§ **TO DO**:
The entries follow. Print each one exactly.

§ **INFORMATION SHOWN**:
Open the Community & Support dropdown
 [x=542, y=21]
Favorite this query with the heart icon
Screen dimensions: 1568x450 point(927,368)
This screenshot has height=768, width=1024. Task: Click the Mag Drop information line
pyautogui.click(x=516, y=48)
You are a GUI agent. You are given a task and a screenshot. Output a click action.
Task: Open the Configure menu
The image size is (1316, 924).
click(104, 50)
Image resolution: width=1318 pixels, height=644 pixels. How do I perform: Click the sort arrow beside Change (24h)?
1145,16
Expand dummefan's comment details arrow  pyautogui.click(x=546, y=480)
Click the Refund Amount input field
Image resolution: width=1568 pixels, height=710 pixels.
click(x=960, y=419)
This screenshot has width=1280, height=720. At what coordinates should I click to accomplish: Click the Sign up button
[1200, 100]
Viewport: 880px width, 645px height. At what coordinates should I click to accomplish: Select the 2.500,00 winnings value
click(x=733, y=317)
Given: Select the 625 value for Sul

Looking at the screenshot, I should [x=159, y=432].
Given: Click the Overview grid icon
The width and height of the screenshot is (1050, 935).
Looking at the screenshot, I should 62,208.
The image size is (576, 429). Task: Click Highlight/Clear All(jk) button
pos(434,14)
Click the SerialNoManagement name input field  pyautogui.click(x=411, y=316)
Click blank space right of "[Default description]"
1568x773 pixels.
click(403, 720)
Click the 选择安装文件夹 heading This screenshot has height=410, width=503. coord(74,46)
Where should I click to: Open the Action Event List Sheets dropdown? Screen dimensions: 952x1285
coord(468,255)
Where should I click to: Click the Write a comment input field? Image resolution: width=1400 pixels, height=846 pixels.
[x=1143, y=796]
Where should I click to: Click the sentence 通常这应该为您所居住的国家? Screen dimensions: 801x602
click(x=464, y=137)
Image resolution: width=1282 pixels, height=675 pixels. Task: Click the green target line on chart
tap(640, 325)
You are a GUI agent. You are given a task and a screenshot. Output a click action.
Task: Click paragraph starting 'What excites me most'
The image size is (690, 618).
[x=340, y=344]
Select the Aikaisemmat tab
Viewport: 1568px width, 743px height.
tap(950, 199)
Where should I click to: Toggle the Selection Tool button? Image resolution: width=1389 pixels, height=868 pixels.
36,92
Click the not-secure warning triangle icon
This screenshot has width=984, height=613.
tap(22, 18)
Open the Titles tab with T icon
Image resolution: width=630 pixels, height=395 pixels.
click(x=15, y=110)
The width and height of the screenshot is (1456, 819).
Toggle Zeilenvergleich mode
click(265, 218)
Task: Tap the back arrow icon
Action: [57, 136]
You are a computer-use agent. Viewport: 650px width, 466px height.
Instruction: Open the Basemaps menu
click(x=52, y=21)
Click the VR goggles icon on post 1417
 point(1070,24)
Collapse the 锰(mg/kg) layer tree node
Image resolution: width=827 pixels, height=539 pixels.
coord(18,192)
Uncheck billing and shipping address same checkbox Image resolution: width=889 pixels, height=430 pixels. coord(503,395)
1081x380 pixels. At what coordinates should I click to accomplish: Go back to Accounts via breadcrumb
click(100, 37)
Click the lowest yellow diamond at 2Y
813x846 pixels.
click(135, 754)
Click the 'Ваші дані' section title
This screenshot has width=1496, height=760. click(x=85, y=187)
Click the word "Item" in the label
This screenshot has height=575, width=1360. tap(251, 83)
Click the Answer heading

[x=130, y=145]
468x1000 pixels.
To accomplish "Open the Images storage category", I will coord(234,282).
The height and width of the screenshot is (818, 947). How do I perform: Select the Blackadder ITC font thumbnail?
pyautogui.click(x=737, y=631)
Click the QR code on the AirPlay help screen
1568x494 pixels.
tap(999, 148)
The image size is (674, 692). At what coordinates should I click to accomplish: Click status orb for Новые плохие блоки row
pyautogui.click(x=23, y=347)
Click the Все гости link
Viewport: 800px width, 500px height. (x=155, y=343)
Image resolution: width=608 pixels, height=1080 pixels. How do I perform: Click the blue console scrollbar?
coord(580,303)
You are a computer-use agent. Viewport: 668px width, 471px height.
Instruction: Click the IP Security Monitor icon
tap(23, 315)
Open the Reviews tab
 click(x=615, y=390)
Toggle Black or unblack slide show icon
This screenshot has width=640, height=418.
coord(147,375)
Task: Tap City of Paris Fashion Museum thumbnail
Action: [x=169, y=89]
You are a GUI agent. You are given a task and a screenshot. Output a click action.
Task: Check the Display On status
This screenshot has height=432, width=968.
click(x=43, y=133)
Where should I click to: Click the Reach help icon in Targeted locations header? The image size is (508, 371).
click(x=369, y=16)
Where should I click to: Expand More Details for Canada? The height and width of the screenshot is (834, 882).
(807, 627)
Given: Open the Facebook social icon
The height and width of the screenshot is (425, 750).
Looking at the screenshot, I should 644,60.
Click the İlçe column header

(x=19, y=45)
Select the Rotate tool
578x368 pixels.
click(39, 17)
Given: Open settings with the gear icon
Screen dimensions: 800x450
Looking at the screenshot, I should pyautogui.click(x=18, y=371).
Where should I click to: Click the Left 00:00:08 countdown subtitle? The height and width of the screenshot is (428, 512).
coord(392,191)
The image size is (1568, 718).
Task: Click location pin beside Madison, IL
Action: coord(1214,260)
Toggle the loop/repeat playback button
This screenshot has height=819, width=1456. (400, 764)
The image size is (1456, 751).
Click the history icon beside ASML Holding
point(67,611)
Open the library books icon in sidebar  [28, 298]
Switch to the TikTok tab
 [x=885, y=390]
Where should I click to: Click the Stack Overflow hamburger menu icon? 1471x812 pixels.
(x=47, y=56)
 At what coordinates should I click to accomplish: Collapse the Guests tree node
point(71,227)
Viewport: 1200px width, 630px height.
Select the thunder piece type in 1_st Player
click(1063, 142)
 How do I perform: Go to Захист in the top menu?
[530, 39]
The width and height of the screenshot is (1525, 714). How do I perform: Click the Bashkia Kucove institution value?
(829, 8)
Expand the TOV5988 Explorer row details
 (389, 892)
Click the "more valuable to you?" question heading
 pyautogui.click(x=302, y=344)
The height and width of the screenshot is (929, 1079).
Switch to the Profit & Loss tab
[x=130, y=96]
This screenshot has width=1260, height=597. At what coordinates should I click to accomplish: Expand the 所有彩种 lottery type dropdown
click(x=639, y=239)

§ **TASK OUTPUT**:
Open the Community & Support dropdown
 [x=542, y=21]
Favorite this query with the heart icon
Screen dimensions: 1568x450 point(927,368)
This screenshot has height=768, width=1024. Task: Click the Mag Drop information line
pyautogui.click(x=516, y=48)
You are a GUI agent. You are given a task and a screenshot. Output a click action.
Task: Open the Configure menu
The image size is (1316, 924).
click(104, 50)
Image resolution: width=1318 pixels, height=644 pixels. How do I perform: Click the sort arrow beside Change (24h)?
1145,16
Expand dummefan's comment details arrow  pyautogui.click(x=546, y=480)
Click the Refund Amount input field
Image resolution: width=1568 pixels, height=710 pixels.
click(x=960, y=419)
This screenshot has width=1280, height=720. At what coordinates should I click to accomplish: Click the Sign up button
[1200, 100]
Viewport: 880px width, 645px height. At what coordinates should I click to accomplish: Select the 2.500,00 winnings value
click(x=733, y=317)
Given: Select the 625 value for Sul

Looking at the screenshot, I should [x=159, y=432].
Given: Click the Overview grid icon
The width and height of the screenshot is (1050, 935).
Looking at the screenshot, I should 62,208.
The image size is (576, 429). Task: Click Highlight/Clear All(jk) button
pos(434,14)
Click the SerialNoManagement name input field  pyautogui.click(x=411, y=316)
Click blank space right of "[Default description]"
1568x773 pixels.
click(403, 720)
Click the 选择安装文件夹 heading This screenshot has height=410, width=503. coord(74,46)
Where should I click to: Open the Action Event List Sheets dropdown? Screen dimensions: 952x1285
coord(468,255)
Where should I click to: Click the Write a comment input field? Image resolution: width=1400 pixels, height=846 pixels.
[x=1143, y=796]
Where should I click to: Click the sentence 通常这应该为您所居住的国家? Screen dimensions: 801x602
click(x=464, y=137)
Image resolution: width=1282 pixels, height=675 pixels. Task: Click the green target line on chart
tap(640, 325)
You are a GUI agent. You are given a task and a screenshot. Output a click action.
Task: Click paragraph starting 'What excites me most'
The image size is (690, 618).
[x=340, y=344]
Select the Aikaisemmat tab
Viewport: 1568px width, 743px height.
tap(950, 199)
Where should I click to: Toggle the Selection Tool button? Image resolution: width=1389 pixels, height=868 pixels.
36,92
Click the not-secure warning triangle icon
This screenshot has width=984, height=613.
tap(22, 18)
Open the Titles tab with T icon
Image resolution: width=630 pixels, height=395 pixels.
click(x=15, y=110)
The width and height of the screenshot is (1456, 819).
Toggle Zeilenvergleich mode
click(265, 218)
Task: Tap the back arrow icon
Action: [57, 136]
You are a computer-use agent. Viewport: 650px width, 466px height.
Instruction: Open the Basemaps menu
click(x=52, y=21)
Click the VR goggles icon on post 1417
 point(1070,24)
Collapse the 锰(mg/kg) layer tree node
Image resolution: width=827 pixels, height=539 pixels.
coord(18,192)
Uncheck billing and shipping address same checkbox Image resolution: width=889 pixels, height=430 pixels. coord(503,395)
1081x380 pixels. At what coordinates should I click to accomplish: Go back to Accounts via breadcrumb
click(100, 37)
Click the lowest yellow diamond at 2Y
813x846 pixels.
click(135, 754)
Click the 'Ваші дані' section title
This screenshot has width=1496, height=760. click(x=85, y=187)
Click the word "Item" in the label
This screenshot has height=575, width=1360. tap(251, 83)
Click the Answer heading

[x=130, y=145]
468x1000 pixels.
To accomplish "Open the Images storage category", I will coord(234,282).
The height and width of the screenshot is (818, 947). How do I perform: Select the Blackadder ITC font thumbnail?
pyautogui.click(x=737, y=631)
Click the QR code on the AirPlay help screen
1568x494 pixels.
tap(999, 148)
The image size is (674, 692). At what coordinates should I click to accomplish: Click status orb for Новые плохие блоки row
pyautogui.click(x=23, y=347)
Click the Все гости link
Viewport: 800px width, 500px height. (x=155, y=343)
Image resolution: width=608 pixels, height=1080 pixels. How do I perform: Click the blue console scrollbar?
coord(580,303)
You are a computer-use agent. Viewport: 668px width, 471px height.
Instruction: Click the IP Security Monitor icon
tap(23, 315)
Open the Reviews tab
 click(x=615, y=390)
Toggle Black or unblack slide show icon
This screenshot has width=640, height=418.
coord(147,375)
Task: Tap City of Paris Fashion Museum thumbnail
Action: [x=169, y=89]
You are a GUI agent. You are given a task and a screenshot. Output a click action.
Task: Check the Display On status
This screenshot has height=432, width=968.
click(x=43, y=133)
Where should I click to: Click the Reach help icon in Targeted locations header? The image size is (508, 371).
click(x=369, y=16)
Where should I click to: Expand More Details for Canada? The height and width of the screenshot is (834, 882).
(807, 627)
Given: Open the Facebook social icon
The height and width of the screenshot is (425, 750).
Looking at the screenshot, I should 644,60.
Click the İlçe column header

(x=19, y=45)
Select the Rotate tool
578x368 pixels.
click(39, 17)
Given: Open settings with the gear icon
Screen dimensions: 800x450
Looking at the screenshot, I should pyautogui.click(x=18, y=371).
Where should I click to: Click the Left 00:00:08 countdown subtitle? The height and width of the screenshot is (428, 512).
coord(392,191)
The image size is (1568, 718).
Task: Click location pin beside Madison, IL
Action: coord(1214,260)
Toggle the loop/repeat playback button
This screenshot has height=819, width=1456. (400, 764)
The image size is (1456, 751).
Click the history icon beside ASML Holding
point(67,611)
Open the library books icon in sidebar  [28, 298]
Switch to the TikTok tab
 [x=885, y=390]
Where should I click to: Click the Stack Overflow hamburger menu icon? 1471x812 pixels.
(x=47, y=56)
 At what coordinates should I click to accomplish: Collapse the Guests tree node
point(71,227)
Viewport: 1200px width, 630px height.
Select the thunder piece type in 1_st Player
click(1063, 142)
 How do I perform: Go to Захист in the top menu?
[530, 39]
The width and height of the screenshot is (1525, 714). How do I perform: Click the Bashkia Kucove institution value?
(829, 8)
Expand the TOV5988 Explorer row details
 (389, 892)
Click the "more valuable to you?" question heading
 pyautogui.click(x=302, y=344)
The height and width of the screenshot is (929, 1079).
Switch to the Profit & Loss tab
[x=130, y=96]
This screenshot has width=1260, height=597. At what coordinates should I click to accomplish: Expand the 所有彩种 lottery type dropdown
click(x=639, y=239)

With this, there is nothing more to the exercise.